# Bunch of pleco pics...



## Judazzz (Jan 13, 2003)

Hello everyone,

here's a couple of pics of some pleco's I currently have and used to have:









L002 Tiger peckoltia (well, that's what the LFS guy told me... Can anyone confirm this?)









One more: very agressive fish, won't hesitate to violently chase off much larger raphael cats and anything else that comes to close to "his" food...









3" Royal Pleco, my own aquatic sawdust machine 









His appetite is insatiable: he's munching on the drift wood in his tank non-stop (I can hear him gnawing at night: the tank is about 12ft away from my tank...) He also loves shrimp and pellets. I haven't tried veggies yet: any suggestions?









One more. He grew about half an inch in 10 days: the poor guy must have been starved...









Clown Pleco: cute little bugger!









Gold nugget I used to have.









Baryancistrus sp. (prob. LDA33) that came with the second-hand 50 gal tank I bought last summer - he died without appearant reason - I just found him lying on the gravel one morning, unharmed by his piranha tank mates.

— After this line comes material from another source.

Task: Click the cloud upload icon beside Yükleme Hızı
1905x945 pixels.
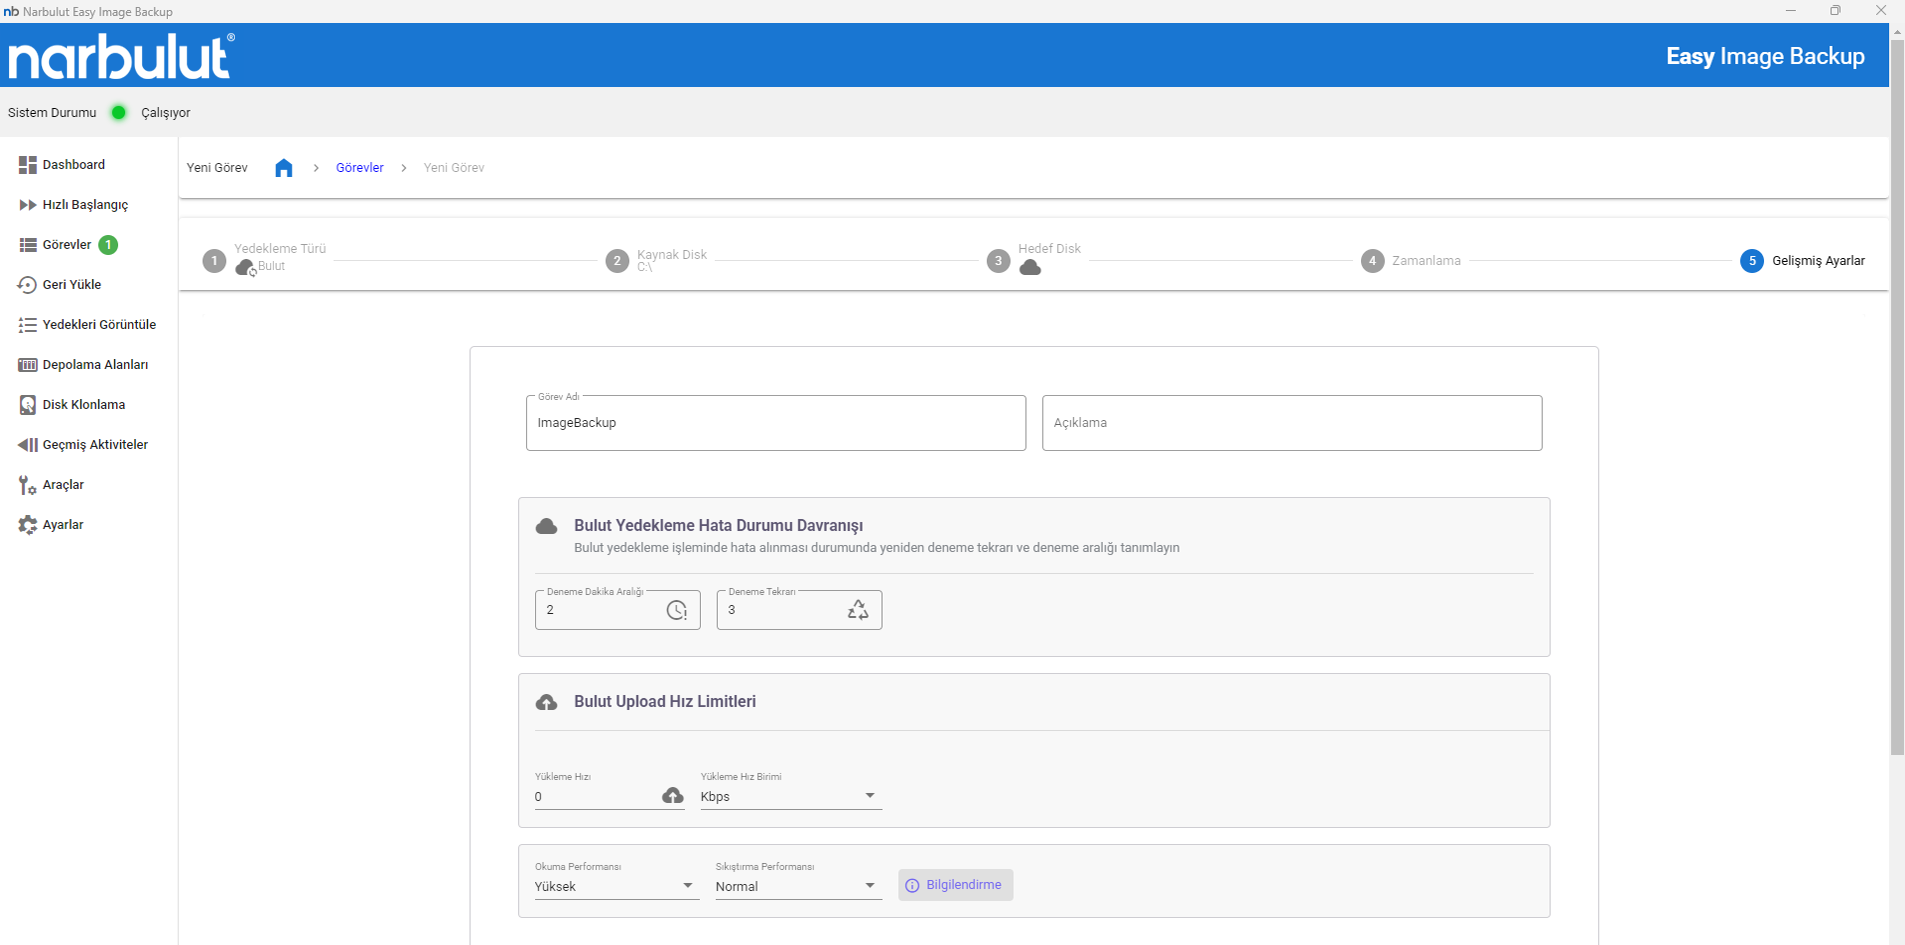Action: pos(673,796)
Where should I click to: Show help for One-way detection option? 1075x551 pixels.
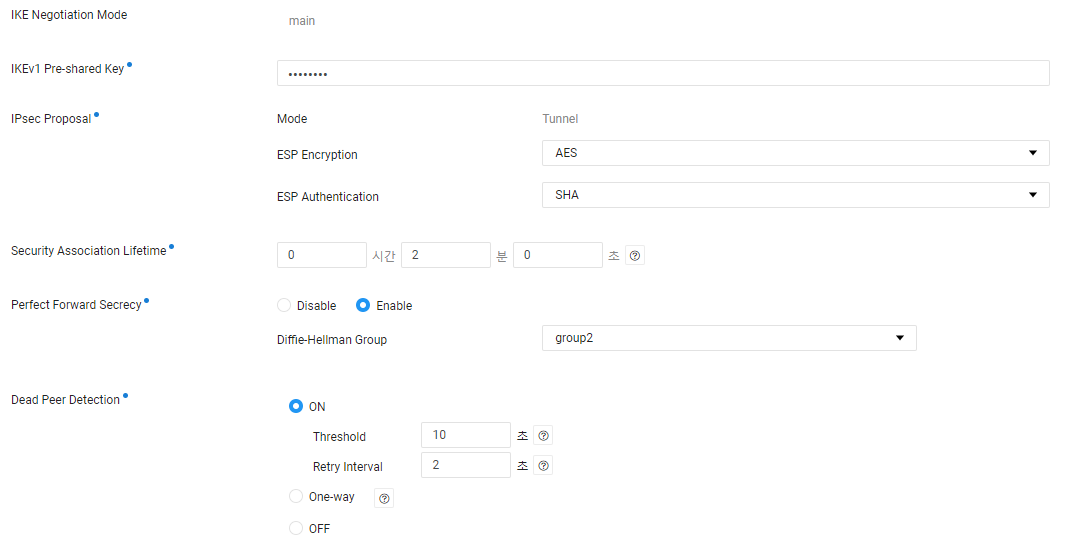point(384,498)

BUFF (Big Ugly Friendly shibbyer), my good old common Pleco that has been with my reds since day one, almost 2 years ago: I found dead a few weeks ago, left untouched by my redbellied piranha's :'(









The same guy in better days: very friendly fish, as long as you wouldn't look at his food...

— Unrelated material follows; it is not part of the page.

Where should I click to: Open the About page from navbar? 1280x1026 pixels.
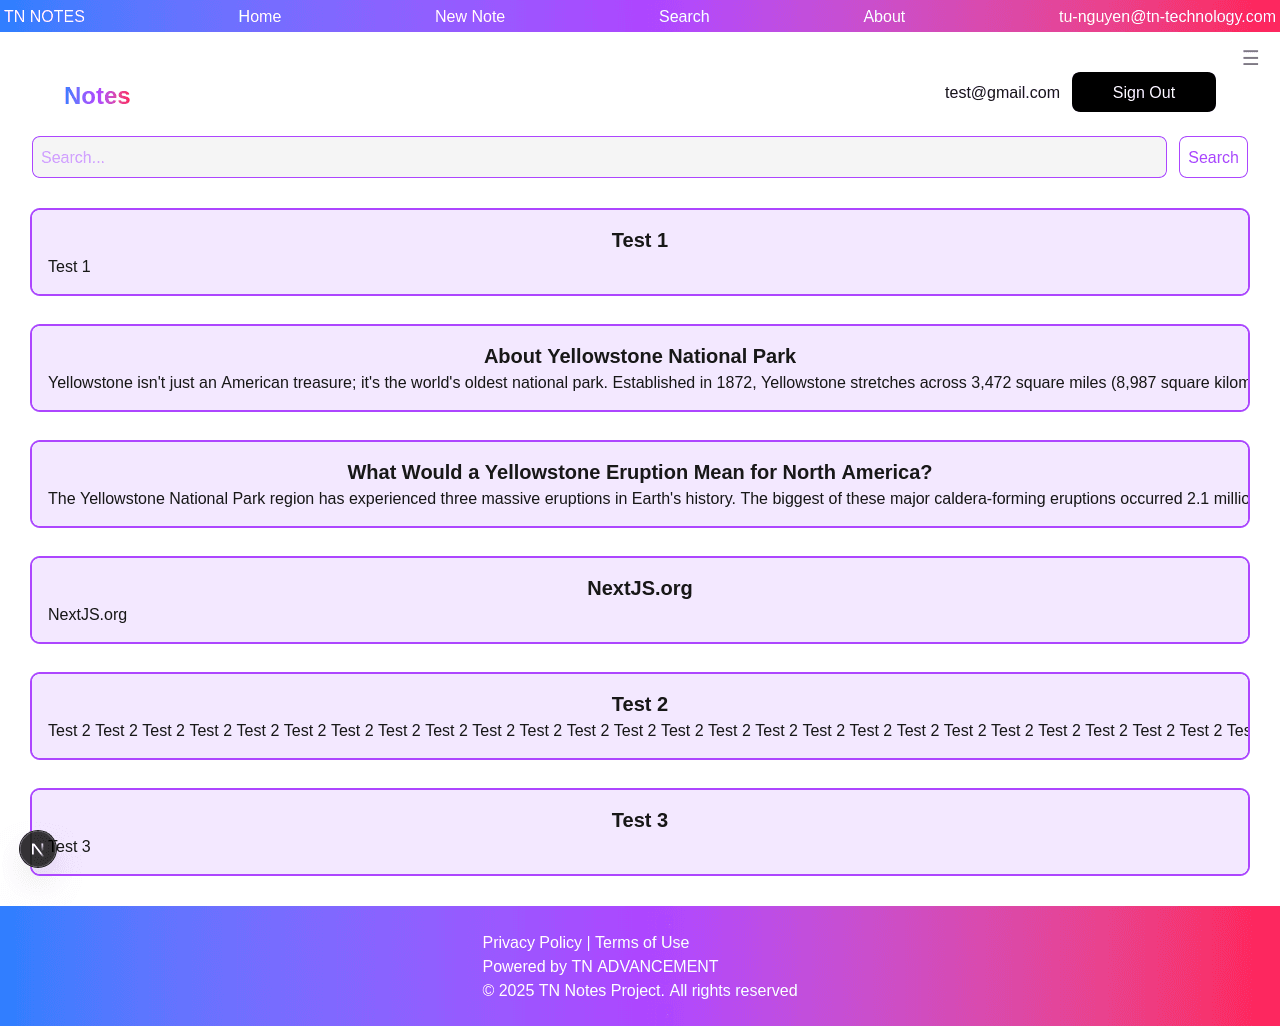pos(884,17)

Let me know what you think of them


----------



## acestro (Jul 7, 2003)

I dig them all, espcially the royal!!


----------



## Kory (Jun 5, 2003)

Nice plecos.


----------



## Death in #'s (Apr 29, 2003)

thats a sweet coolection of plecos u had and have
i like them too


----------



## Judazzz (Jan 13, 2003)

Thanks guys....









I don't know why, but I really love these weird critters: they're colorful (well, most), look prehistoric, and have tons of personality.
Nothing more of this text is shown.